Figure 2-22. Adding a network installation source
You can also configure any proxy server settings that you may need to access to either access remote repository. Also, you can add additional repositories. Repositories are collections of packages and are normally serviced via http:// servers either locally or on the Internet.
We are not going to add anything to this screen, we are just going to exit via Done and now we can begin our install.
Figure 2-23. Selecting Begin Installation
After selecting Begin Installation you presented with a screen that shows your installation progress and also gives you the opportunity to create a “root” password and a “user” password. In Linux the root user is a superuser who has access to the whole system, much like the Windows Administrator in the Windows OS. In Figure 2-24 you can see again that we use our mouse to click ROOT PASSWORD.
Figure 2-24. Selecting to create the root user
As we have discussed earlier, passwords should be complex and consist of a combination of upper- and lowercase characters, numbers, and special punctuation keys like the following: @!%#*. They should also be minimum of eight characters long. Remember to store this securely like you have the disk encryption password .

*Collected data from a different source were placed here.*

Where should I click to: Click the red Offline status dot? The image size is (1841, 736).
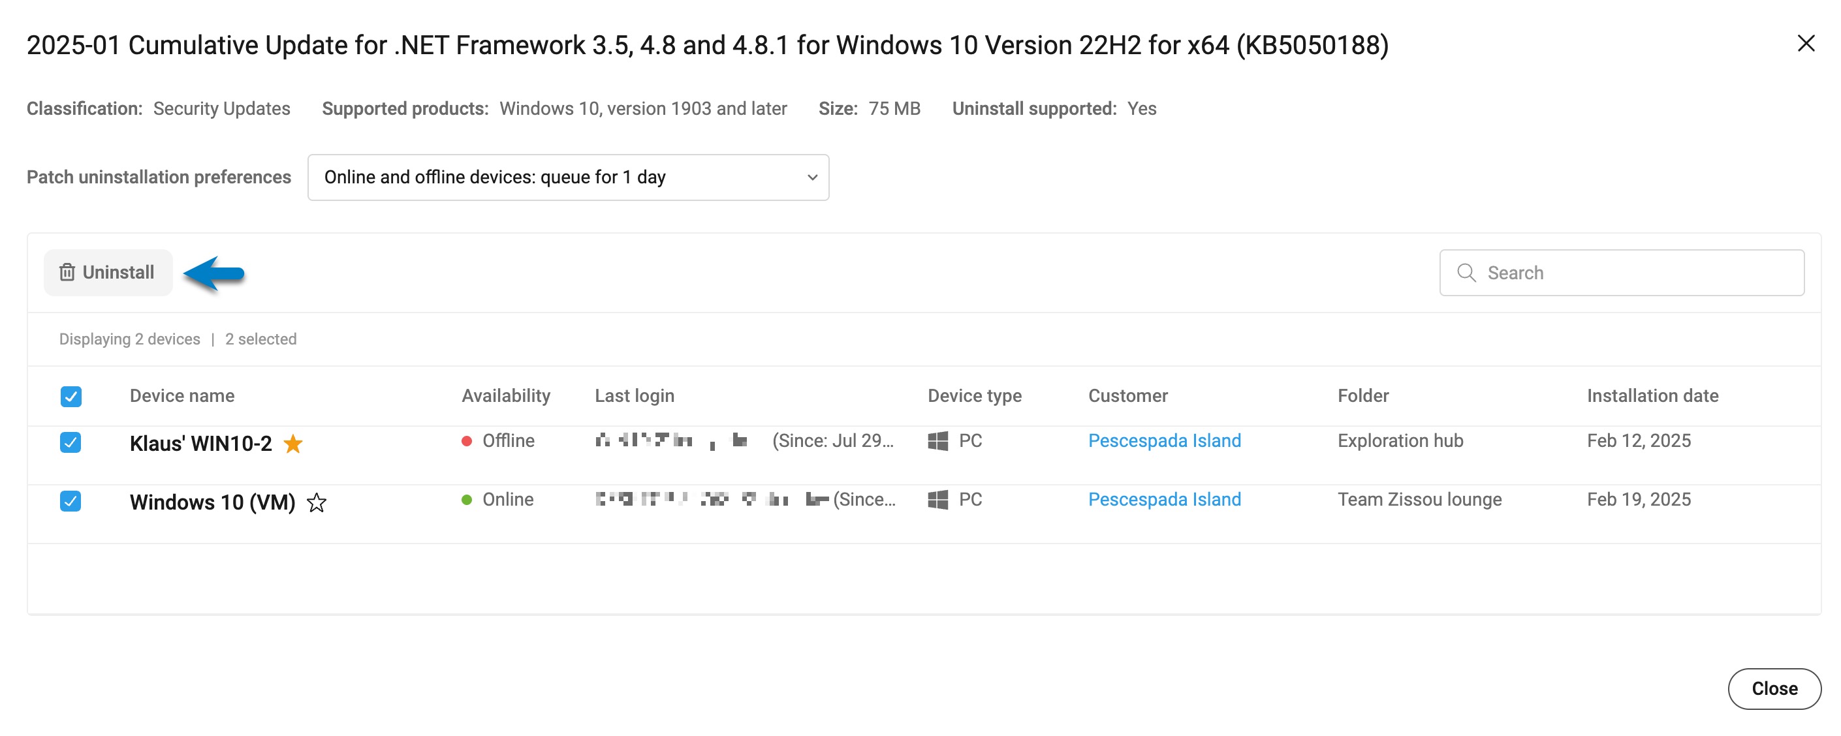467,441
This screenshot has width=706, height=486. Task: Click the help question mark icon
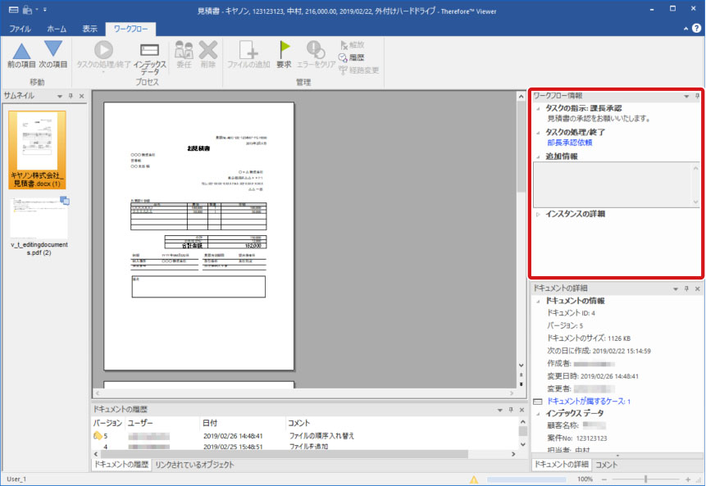[x=696, y=28]
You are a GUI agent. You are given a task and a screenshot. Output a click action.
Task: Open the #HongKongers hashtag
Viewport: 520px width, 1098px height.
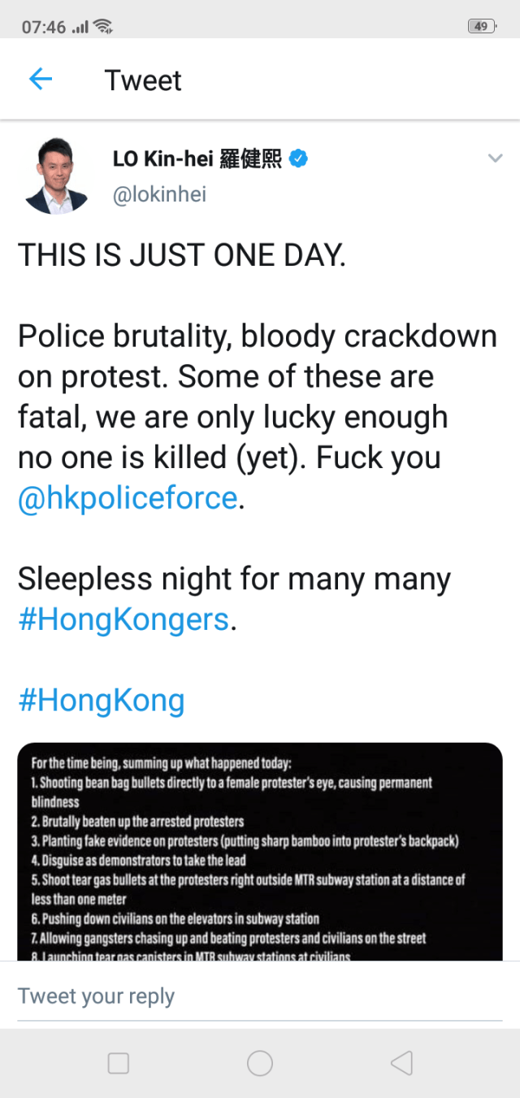coord(124,619)
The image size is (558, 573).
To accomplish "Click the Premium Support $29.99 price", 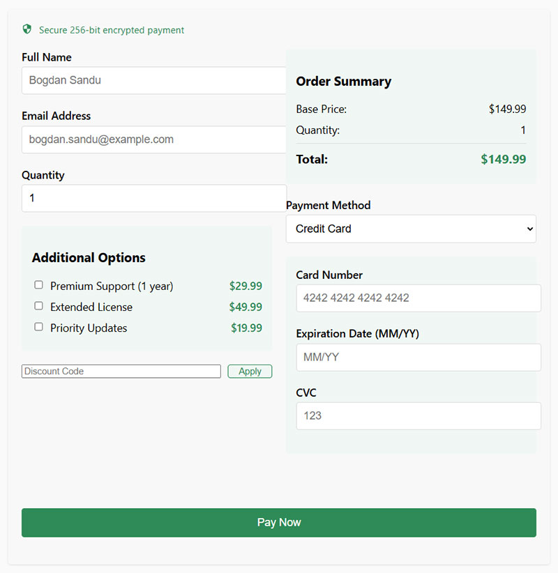I will pos(246,286).
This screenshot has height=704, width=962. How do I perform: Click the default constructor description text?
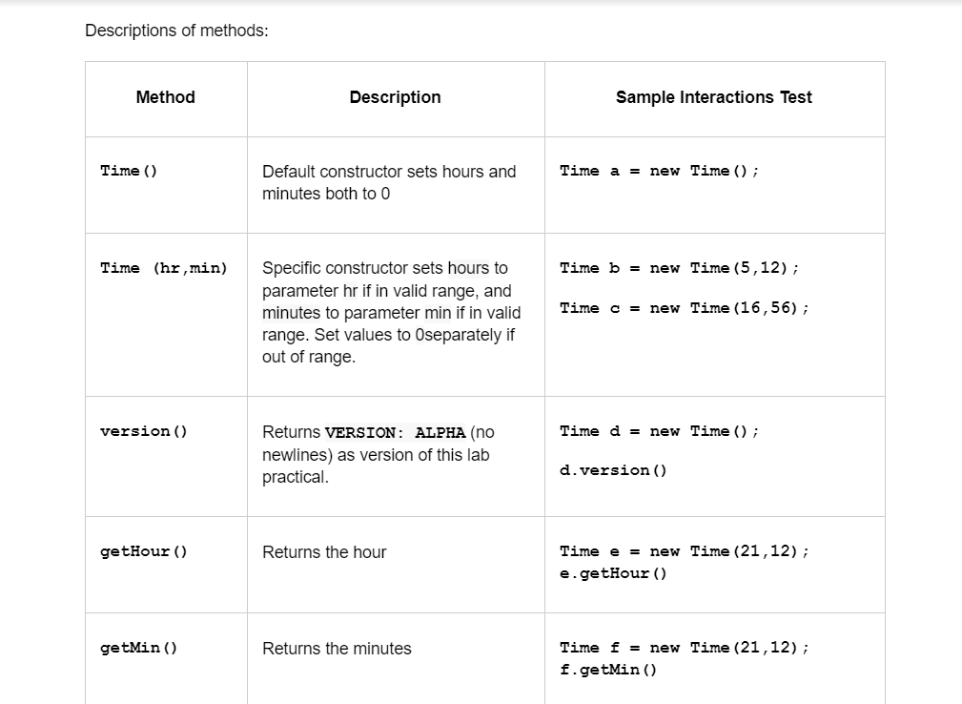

Here in Figure 2-25 you are again given an indicator of how strong your password is as you enter it. It also won’t accept your password unless your confirmation matches. When you are finished select Done.
Figure 2-25. Entering the root password
Tip
You can read about the characteristics of a good password at http://en.wikipedia.org/wiki/Password_strength .
It is optional to set up a user account on your host, but it is recommended you have one. In Ubuntu, which we will see later on, you don’t get to access the root account directly. The root account being a very powerful account is one you don’t use lightly. We are going to create a user on our system for our initial access.
In Figure 2-26 we are going to create a user called JSmith by first selecting User Creation.
Figure 2-26. Selecting User Creation
You will notice in Figure 2-27 that as we type in the Full Name the suggested user name is created. You can change this to anything you wish but be sensible, you may have to remember who this user is at a later date. In this example we are going to make this person an administrator. That means the person will have similar abilities as the root user but will need to confirm his or her password before executing any root level commands.
Figure 2-27. Creating new user JSmith
In Figure 2-27 also select the option that this user requires a password ; some accounts are created where you don’t expect the user to ever access the host or run commands that require passwords—like the user that runs the web server, for example. You will also notice that we will need to have correctly matched passwords before we can create this user . You can also have system or service users on your hosts. These system or service users do not have to have passwords (as they would never sign into the host but maybe execute a program like a database server). We talk more about users in Chapters 4 and 5.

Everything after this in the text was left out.